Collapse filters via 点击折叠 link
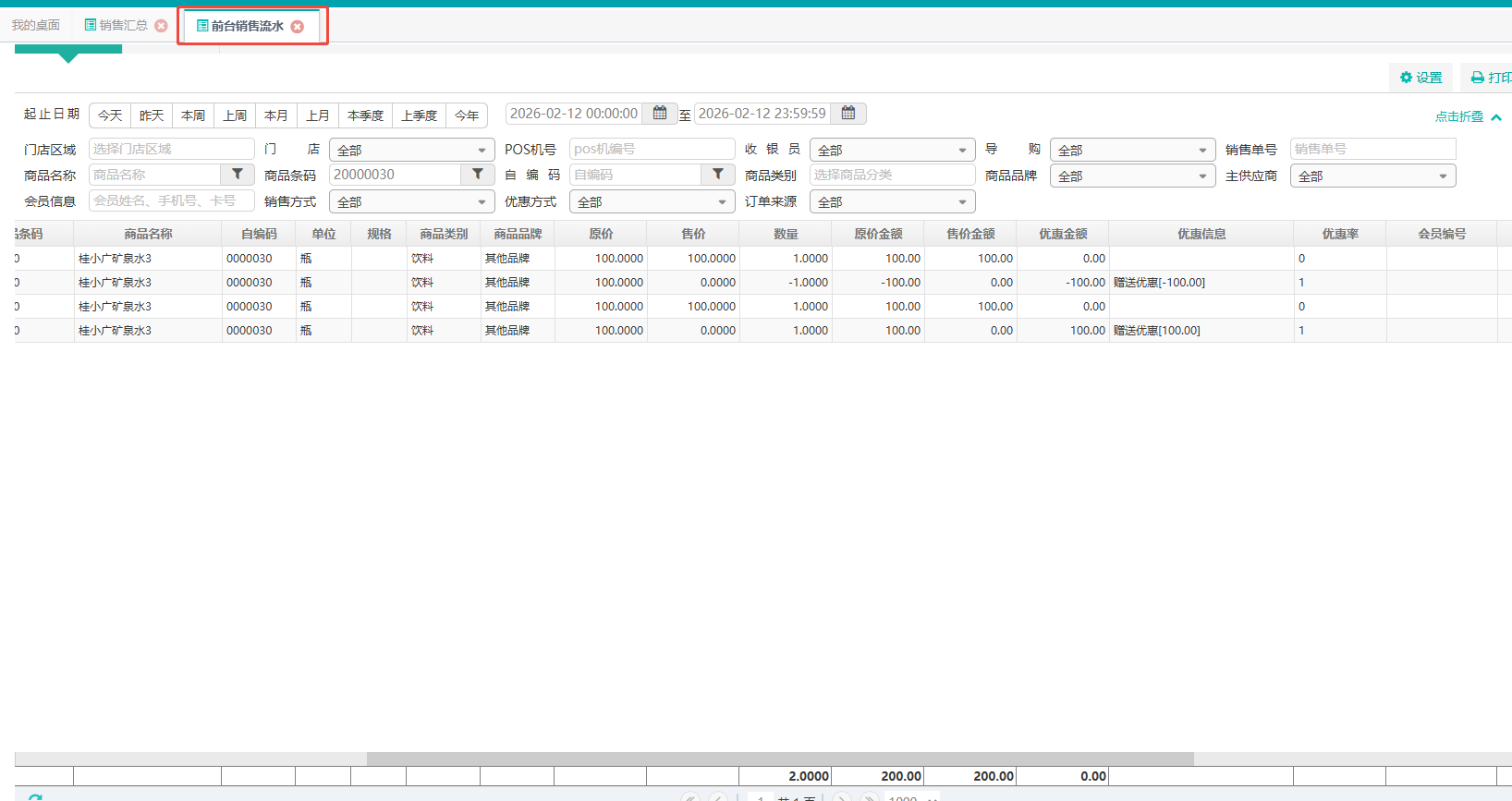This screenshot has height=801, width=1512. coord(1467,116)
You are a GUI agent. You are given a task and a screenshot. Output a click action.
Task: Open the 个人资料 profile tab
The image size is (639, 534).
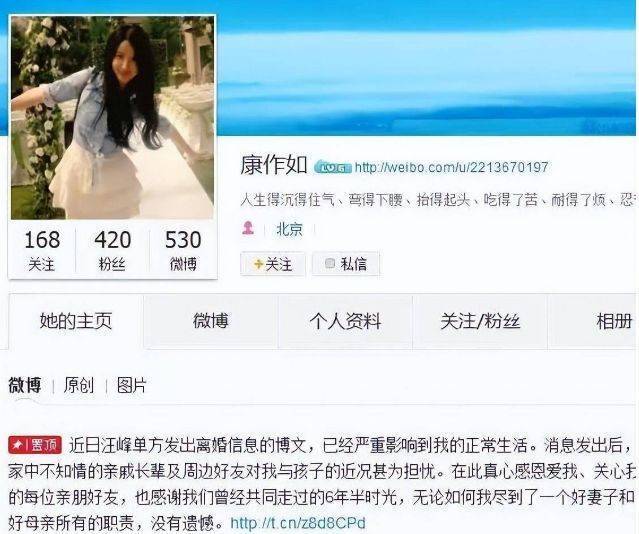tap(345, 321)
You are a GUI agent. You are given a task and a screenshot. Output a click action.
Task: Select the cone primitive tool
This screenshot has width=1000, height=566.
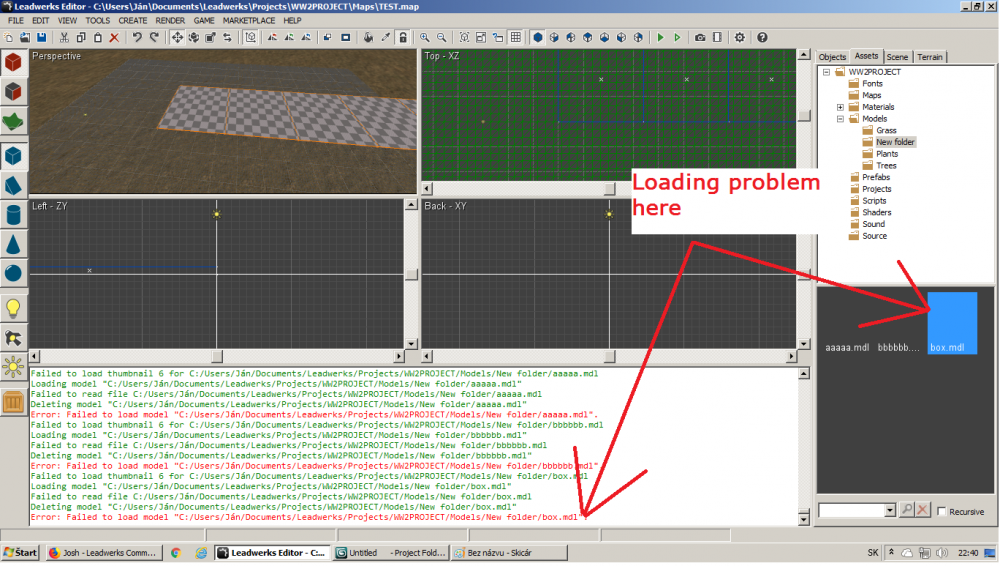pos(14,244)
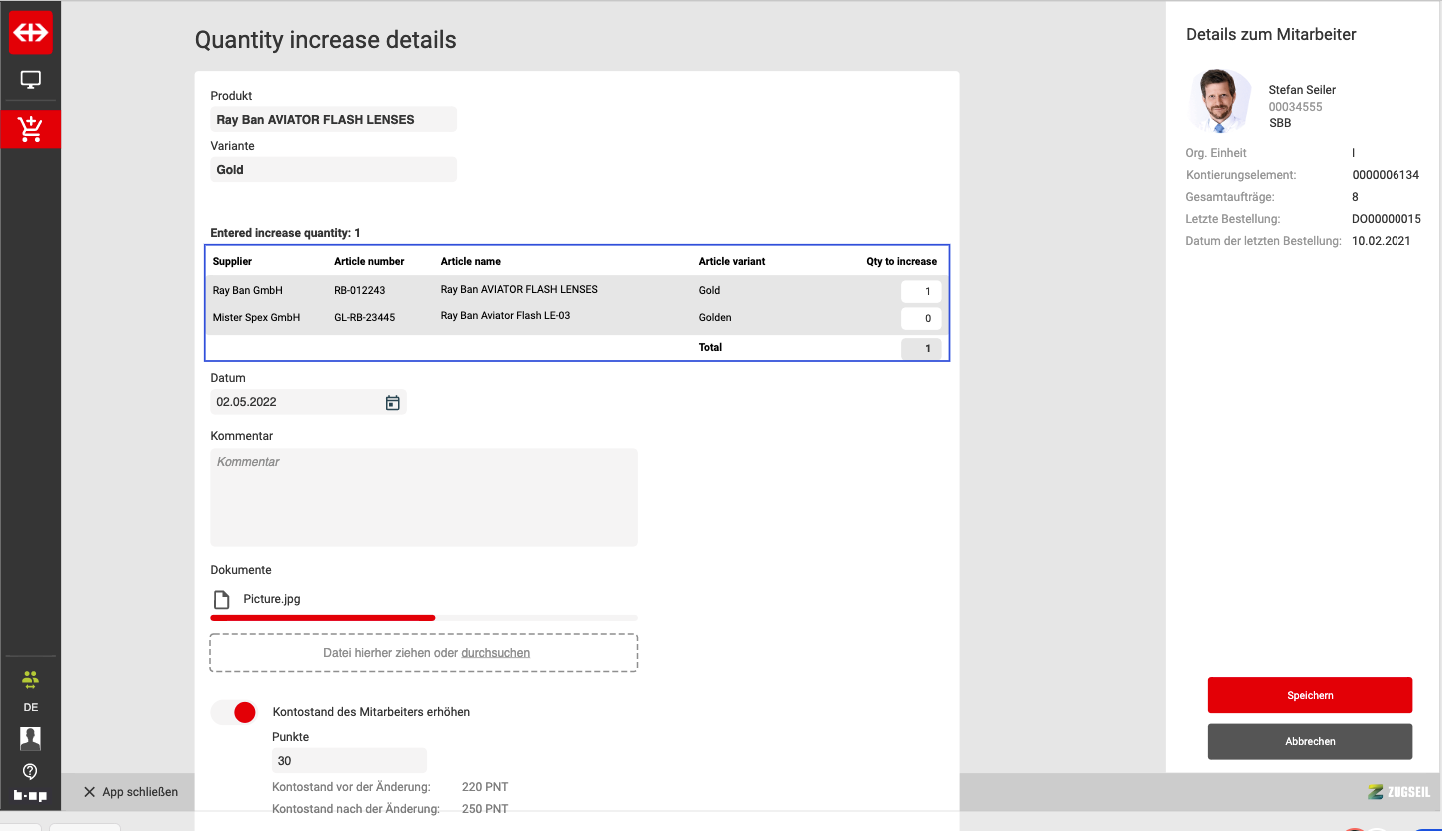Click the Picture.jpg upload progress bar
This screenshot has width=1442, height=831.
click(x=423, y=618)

Brief
Return every entry above verbatim, leaving out the pictures.

Response below
Collapse filters via 点击折叠 link
This screenshot has height=801, width=1512. coord(1467,116)
You are a GUI agent. You are given a task and a screenshot. Output a click action.
Task: Open the 个人资料 profile tab
The image size is (639, 534).
tap(345, 321)
You are a GUI agent. You are given a task and a screenshot. Output a click action.
Task: Select the cone primitive tool
This screenshot has width=1000, height=566.
pos(14,244)
Click the Picture.jpg upload progress bar
This screenshot has width=1442, height=831.
click(x=423, y=618)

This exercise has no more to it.